Chabon’s novel is based on an interesting conceit: What if Jews had not been able to settle in Israel after World War II and, instead, were granted temporary residency on the Alaskan panhandle?

The original plan was set into motion around 1939 by Harold Ickes (Franklin Delano Roosevelt’s Secretary of the Interior), in response to a plea from a Jewish community in the town of Neustadt requesting permission to settle in Alaska and escape the imminent threat of Nazi Germany.

The settlement was proposed in the Alaska Territory as a way to work around the United States’ existing immigration quotas, but fell through due in large part to a lack of political support and backlash from Alaskans who feared the prospect of foreign settlers for myriad reasons ranging from racism to increased competition for jobs.

In the novel, however, Ickes was successful in bringing his plan to fruition and Jewish refugees were given the Federal District of Sitka as a temporary settlement.
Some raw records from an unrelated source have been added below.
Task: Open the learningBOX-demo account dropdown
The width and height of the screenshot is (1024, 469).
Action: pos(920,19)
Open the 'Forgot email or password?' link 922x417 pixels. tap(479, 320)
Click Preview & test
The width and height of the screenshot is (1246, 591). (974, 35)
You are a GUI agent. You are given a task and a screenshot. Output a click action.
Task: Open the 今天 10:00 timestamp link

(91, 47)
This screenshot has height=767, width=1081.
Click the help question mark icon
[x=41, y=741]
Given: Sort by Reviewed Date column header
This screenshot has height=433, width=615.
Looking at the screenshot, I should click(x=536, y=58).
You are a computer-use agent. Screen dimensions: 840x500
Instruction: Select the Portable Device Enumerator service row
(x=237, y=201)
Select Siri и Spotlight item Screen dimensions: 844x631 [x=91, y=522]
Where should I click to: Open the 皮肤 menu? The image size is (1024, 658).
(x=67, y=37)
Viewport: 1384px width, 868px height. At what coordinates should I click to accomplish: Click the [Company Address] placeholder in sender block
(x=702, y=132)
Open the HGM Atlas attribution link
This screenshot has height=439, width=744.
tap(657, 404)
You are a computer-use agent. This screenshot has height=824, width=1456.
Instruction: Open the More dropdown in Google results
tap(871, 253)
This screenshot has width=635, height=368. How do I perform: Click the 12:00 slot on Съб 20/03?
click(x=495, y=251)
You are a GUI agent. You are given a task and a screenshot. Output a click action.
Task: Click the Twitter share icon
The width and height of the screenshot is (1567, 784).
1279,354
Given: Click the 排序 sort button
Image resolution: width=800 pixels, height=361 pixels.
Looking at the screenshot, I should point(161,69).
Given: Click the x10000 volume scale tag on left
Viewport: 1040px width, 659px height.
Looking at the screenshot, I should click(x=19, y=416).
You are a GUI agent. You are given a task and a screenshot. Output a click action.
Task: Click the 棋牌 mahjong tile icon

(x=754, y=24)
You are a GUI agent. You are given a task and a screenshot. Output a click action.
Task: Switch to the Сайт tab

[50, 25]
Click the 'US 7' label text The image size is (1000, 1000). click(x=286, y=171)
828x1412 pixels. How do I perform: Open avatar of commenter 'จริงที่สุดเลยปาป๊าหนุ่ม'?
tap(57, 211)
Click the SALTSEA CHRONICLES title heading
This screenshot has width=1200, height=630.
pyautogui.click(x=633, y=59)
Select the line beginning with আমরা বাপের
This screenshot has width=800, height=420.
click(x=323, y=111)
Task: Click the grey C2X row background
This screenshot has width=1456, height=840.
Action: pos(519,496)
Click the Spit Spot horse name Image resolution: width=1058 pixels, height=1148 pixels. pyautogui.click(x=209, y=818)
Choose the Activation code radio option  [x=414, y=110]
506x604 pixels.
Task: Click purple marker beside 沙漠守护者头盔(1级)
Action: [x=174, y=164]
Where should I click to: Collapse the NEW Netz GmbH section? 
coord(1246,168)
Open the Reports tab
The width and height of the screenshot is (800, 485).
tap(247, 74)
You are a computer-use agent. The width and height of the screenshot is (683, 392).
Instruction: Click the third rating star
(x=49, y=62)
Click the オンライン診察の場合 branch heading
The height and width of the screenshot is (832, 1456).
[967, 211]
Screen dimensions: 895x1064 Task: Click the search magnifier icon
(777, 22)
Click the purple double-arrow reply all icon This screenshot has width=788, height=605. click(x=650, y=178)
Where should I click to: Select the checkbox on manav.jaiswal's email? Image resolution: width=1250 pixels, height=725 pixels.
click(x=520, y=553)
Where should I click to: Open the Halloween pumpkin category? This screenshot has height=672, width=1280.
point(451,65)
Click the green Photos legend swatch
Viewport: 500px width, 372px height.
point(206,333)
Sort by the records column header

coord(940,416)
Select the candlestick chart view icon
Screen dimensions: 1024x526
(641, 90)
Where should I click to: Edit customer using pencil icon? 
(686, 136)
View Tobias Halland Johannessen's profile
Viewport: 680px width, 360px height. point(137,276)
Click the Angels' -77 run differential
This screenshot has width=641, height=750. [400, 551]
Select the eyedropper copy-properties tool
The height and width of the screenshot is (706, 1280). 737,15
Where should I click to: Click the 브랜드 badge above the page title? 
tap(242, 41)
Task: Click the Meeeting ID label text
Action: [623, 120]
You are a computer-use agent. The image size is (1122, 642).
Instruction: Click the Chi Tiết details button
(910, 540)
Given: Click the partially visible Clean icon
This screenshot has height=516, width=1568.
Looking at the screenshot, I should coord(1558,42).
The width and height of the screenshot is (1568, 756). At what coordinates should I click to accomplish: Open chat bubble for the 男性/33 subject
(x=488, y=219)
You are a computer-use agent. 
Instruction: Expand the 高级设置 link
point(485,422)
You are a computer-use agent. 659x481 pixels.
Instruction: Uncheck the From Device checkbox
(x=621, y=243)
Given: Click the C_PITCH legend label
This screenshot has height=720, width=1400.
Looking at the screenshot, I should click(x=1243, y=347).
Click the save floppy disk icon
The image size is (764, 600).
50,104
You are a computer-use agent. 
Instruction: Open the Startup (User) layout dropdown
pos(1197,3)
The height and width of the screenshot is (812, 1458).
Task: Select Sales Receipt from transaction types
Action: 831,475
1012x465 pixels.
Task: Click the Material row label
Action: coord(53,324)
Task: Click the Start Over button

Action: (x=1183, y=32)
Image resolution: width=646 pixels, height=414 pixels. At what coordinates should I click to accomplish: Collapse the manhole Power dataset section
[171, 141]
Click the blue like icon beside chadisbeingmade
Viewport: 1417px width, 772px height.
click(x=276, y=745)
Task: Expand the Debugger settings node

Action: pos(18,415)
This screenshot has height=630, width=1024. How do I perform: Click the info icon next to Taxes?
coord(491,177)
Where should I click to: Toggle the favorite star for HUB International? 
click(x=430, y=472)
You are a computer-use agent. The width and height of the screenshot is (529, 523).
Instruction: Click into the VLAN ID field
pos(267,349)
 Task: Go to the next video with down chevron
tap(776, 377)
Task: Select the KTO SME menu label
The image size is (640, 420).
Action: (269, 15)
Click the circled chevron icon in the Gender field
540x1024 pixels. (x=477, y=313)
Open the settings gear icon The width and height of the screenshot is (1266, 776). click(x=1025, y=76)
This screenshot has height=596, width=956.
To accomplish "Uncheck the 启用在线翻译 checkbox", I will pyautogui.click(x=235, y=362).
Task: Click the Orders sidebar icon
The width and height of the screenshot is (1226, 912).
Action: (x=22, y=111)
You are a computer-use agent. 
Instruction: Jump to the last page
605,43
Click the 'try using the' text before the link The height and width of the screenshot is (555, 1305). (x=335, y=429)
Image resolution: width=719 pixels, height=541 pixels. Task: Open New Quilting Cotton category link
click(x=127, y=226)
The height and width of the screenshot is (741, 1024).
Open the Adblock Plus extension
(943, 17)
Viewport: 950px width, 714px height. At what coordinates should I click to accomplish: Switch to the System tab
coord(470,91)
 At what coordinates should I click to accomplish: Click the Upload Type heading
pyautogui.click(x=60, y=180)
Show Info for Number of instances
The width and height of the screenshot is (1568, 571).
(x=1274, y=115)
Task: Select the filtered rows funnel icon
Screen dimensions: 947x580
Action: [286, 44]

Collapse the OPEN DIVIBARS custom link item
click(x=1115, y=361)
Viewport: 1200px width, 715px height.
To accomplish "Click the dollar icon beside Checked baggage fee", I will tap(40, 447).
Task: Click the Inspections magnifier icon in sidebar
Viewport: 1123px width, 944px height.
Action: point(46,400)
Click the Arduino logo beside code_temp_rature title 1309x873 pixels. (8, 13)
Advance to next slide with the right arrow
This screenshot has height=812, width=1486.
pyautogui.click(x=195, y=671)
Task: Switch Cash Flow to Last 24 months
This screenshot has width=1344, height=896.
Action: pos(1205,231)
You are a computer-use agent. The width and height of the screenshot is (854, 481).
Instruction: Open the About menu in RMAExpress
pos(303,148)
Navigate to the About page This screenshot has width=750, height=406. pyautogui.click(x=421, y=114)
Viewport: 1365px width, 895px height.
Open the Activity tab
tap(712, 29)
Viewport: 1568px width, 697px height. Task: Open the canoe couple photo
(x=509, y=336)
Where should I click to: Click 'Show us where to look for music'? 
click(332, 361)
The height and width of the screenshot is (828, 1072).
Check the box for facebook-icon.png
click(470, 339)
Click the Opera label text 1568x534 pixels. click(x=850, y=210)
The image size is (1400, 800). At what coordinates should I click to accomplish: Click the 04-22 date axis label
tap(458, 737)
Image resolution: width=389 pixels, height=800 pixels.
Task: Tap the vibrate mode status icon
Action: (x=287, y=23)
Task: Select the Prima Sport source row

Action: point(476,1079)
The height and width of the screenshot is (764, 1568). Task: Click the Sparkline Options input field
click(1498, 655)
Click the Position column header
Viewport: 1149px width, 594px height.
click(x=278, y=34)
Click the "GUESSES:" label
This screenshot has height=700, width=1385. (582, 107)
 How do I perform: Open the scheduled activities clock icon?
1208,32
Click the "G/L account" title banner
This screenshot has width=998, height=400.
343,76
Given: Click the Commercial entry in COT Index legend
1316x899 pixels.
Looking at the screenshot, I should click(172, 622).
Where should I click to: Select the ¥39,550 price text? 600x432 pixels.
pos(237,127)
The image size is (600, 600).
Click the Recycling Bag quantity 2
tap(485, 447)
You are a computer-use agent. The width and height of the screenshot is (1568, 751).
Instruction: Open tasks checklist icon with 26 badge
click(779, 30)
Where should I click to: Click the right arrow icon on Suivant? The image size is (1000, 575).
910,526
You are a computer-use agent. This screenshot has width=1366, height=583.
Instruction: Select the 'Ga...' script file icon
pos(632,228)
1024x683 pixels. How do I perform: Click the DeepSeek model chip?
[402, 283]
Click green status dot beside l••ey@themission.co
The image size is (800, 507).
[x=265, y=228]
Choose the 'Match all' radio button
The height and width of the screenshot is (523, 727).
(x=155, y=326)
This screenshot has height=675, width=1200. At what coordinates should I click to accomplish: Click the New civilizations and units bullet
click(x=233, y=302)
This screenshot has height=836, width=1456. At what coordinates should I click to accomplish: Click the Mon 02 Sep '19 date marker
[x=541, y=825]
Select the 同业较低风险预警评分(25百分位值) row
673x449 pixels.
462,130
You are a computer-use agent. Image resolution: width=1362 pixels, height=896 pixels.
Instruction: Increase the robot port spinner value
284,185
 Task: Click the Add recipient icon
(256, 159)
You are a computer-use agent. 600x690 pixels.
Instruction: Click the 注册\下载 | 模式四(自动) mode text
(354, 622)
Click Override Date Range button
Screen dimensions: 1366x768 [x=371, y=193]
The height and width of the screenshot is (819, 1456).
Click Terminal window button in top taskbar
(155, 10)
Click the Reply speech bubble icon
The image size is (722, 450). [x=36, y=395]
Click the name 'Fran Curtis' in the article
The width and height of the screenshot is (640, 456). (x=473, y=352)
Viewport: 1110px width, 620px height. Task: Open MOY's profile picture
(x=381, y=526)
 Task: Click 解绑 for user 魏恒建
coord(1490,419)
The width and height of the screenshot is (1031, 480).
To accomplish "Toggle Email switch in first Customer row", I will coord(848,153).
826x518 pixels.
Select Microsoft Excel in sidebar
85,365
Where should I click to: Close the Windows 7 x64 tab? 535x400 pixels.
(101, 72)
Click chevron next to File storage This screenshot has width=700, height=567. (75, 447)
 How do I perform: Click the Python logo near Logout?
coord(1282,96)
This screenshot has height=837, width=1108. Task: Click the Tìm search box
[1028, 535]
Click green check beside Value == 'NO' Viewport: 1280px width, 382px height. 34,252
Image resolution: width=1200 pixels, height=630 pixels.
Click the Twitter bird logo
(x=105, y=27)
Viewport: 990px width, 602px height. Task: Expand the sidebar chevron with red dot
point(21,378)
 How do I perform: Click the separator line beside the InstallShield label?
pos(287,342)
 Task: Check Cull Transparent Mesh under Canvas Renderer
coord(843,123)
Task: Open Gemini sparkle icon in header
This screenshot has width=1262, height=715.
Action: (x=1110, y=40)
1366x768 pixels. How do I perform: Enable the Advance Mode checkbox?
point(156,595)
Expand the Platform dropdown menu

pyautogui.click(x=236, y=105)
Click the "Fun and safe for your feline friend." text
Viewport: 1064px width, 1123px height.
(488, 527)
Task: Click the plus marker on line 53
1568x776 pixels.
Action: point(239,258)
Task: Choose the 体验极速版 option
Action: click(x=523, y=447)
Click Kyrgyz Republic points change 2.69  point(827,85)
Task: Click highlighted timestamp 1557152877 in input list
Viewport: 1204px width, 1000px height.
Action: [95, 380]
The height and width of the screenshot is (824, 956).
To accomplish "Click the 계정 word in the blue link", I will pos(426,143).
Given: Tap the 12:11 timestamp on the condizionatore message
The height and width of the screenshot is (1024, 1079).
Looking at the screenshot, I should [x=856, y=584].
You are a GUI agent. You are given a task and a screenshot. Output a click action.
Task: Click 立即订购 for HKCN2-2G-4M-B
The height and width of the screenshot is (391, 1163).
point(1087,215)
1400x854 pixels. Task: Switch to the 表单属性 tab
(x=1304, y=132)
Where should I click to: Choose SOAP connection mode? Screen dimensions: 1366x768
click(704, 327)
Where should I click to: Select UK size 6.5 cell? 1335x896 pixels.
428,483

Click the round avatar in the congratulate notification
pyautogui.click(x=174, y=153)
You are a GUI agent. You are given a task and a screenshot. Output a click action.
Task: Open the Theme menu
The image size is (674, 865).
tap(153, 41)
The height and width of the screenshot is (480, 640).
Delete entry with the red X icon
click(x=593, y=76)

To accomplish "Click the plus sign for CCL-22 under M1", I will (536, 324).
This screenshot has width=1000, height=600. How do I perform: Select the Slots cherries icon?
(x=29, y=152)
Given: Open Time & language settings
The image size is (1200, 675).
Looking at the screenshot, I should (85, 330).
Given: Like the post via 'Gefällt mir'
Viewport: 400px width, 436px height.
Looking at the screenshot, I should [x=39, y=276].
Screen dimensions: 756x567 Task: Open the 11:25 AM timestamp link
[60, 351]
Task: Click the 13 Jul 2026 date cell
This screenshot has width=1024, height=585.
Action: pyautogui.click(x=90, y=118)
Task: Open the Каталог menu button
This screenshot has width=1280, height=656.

That was sixty years before the start of Chabon’s novel when Sitka is getting ready to revert to the United States leaving the fate of the Alaskan Jews largely unknown.

Amazingly, all of these events are just a backdrop for Chabon’s actual story: an edgy murder mystery.

When Meyer Landsman moved into a local flophouse nine months ago he wasn’t looking to do much more than spend some quality time with his bottle of slivovitz and “the shot glass that he is currently dating” until Sitka finally reverts. Landsman’s plans change abruptly when the body of a local chess prodigy turns up in the hotel.

For reasons that elude even him, Landsman feels obligated to investigate the murder despite pressure from his new boss/ex-wife and other higher ups to drop the case. As the investigation continues, Landsman and Berko Shemets, his half-Tlingit partner, find themselves sucked into the underworld of the black hat community of the Verbover Jews and their nefarious undertakings.

Chabon also throws in several conspiracies, a cover-up scheme, a pseudo-terrorist plot, and lots of Yiddish phrases just to keep things interesting. This last touch is because the novel has the unique characteristic of being a novel written in English about characters who do not speak English: they all speak Yiddish instead.

So The Yiddish Policeman’s Union does require a bit of energy to read. At first, nothing is going to make sense. But Chabon eventually pulls it all together. The Yiddish phrases slowly start to become comprehensible, as do the various subplots Chabon incorporates into this very unique story.

Chabon’s prose has a strange charm, which might be expected from an author who won the Pulitzer Prize for “The Adventures of Kavalier and Clay,” a novel whose plot largely centers around a comic book hero. The narration is hard-edged, often gritty, but always with a smile threatening to form. (Jews from south of Sitka are referred to as “Mexicans.”)

From the first line, this story will grab a reader’s attention. Written in the present tense, it has an immediacy fitting for a book that tries to recreate the style of Raymond Chandler’s hard-boiled detective stories in a Jewish community.

Chabon starts off strong with a vision that he vividly crafts on the page. This vision begins to falter in the second half of the novel as Chabon becomes wrapped up in the complicated conventions common to noir stories. The explanations for several conspiracies come off as convoluted, if not entirely out of nowhere. The novel’s ending, too, is not as strong as its opening.

Shortcomings aside, Chabon has done a great service to the genre of speculative (or “what if?”) fiction by showing that it is possible to write a serious S. F. novel.